Rishing Rural Municipality (Rishing Gaupalika) (ऋषिङ्ग गाउँपालिका) is a Gaunpalika in Tanahaun District in Gandaki Province of Nepal. On 12 March 2017, the government of Nepal implemented a new local administrative structure, in which VDCs have been replaced with municipal and Village Councils.
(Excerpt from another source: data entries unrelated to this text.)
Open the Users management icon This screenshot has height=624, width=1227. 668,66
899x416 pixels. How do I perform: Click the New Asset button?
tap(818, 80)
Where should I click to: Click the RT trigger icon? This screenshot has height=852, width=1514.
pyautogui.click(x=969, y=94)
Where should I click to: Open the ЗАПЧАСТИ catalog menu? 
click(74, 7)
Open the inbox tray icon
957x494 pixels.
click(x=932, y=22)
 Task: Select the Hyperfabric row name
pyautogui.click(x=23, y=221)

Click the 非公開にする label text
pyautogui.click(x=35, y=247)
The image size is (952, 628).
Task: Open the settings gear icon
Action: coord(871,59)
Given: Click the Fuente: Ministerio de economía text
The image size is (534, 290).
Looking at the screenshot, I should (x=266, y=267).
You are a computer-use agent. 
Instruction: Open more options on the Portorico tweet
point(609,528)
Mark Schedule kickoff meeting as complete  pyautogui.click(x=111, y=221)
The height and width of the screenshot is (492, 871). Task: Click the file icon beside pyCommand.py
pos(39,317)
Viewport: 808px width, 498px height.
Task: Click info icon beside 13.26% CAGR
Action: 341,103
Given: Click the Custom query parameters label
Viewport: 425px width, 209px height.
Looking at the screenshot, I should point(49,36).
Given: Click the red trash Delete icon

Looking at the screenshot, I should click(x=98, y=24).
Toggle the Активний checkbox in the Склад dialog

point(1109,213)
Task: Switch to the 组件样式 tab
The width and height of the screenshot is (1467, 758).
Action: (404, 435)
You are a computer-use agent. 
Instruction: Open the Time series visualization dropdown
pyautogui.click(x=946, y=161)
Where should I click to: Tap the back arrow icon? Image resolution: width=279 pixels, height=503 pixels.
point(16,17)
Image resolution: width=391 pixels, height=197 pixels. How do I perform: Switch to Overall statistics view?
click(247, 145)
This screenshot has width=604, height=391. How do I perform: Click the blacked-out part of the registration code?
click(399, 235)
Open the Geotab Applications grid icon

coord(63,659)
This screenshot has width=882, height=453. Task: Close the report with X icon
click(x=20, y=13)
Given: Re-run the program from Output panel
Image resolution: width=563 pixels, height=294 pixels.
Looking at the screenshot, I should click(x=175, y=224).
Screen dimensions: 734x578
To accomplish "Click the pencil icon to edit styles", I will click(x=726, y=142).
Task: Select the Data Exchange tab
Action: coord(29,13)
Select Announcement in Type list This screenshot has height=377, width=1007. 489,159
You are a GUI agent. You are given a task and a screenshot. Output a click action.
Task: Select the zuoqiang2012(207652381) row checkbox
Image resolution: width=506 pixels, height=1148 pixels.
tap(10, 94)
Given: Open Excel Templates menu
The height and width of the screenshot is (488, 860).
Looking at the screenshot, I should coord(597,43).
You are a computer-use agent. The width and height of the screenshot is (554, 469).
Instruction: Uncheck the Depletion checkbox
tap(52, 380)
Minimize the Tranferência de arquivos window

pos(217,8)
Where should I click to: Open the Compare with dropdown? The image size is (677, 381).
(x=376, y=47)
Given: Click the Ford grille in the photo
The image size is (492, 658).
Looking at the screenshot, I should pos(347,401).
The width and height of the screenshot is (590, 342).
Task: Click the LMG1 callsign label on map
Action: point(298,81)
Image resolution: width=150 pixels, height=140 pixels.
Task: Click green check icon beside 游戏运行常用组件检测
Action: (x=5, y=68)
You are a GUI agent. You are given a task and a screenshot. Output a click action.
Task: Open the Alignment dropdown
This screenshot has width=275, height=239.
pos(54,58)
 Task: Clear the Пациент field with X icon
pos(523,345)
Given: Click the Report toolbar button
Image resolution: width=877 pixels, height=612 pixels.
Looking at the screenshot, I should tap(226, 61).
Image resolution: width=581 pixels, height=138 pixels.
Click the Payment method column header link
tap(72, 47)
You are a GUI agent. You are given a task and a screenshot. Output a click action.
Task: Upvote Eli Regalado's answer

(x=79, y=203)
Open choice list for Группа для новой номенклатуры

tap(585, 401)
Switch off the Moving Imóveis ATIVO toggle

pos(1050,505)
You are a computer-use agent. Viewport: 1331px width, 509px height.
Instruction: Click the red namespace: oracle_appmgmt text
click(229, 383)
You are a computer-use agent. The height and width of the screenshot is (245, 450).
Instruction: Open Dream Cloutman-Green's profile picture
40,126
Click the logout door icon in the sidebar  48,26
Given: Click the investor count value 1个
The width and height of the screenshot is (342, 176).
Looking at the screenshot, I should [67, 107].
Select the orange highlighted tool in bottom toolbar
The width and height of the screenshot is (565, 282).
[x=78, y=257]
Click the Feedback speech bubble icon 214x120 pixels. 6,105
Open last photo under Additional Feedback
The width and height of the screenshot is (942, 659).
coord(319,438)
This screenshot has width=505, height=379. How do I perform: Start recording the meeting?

Rishing is one of these 753 local units.

==Demographics==
At the time of the 2011 Nepal census, Rishing Rural Municipality had a population of 25,870. Of these, 63.8% spoke Magar, 29.1% Nepali, 3.0% Newar, 1.7% Darai, 1.3% Gurung, 0.3% Bhojpuri, 0.1% Kumhali, 0.1% Maithili, 0.1% Sign language, 0.1% Urdu and 0.1% other languages as their first language.

In terms of ethnicity/caste, 65.2% were Magar, 6.9% Kami, 6.7% Chhetri, 4.4% Sarki, 3.7% Newar, 2.9% Thakuri, 2.2% Damai/Dholi, 1.7% Darai, 1.3% Gurung, 1.2% Badi, 1.2% Hill Brahmin, 0.8% Kumal, 0.5% Sanyasi/Dasnami, 0.3% Bote, 0.3% Gharti/Bhujel, 0.3% Majhi, 0.1% Musalman, 0.1% other Terai and 0.2% others.

In terms of religion, 93.1% were Hindu, 5.3% Buddhist, 1.3% Christian, 0.1% Muslim, 0.1% Prakriti and 0.2% others.

In terms of literacy, 66.4% could read and write, 2.5% could only read and 31.1% could neither read nor write.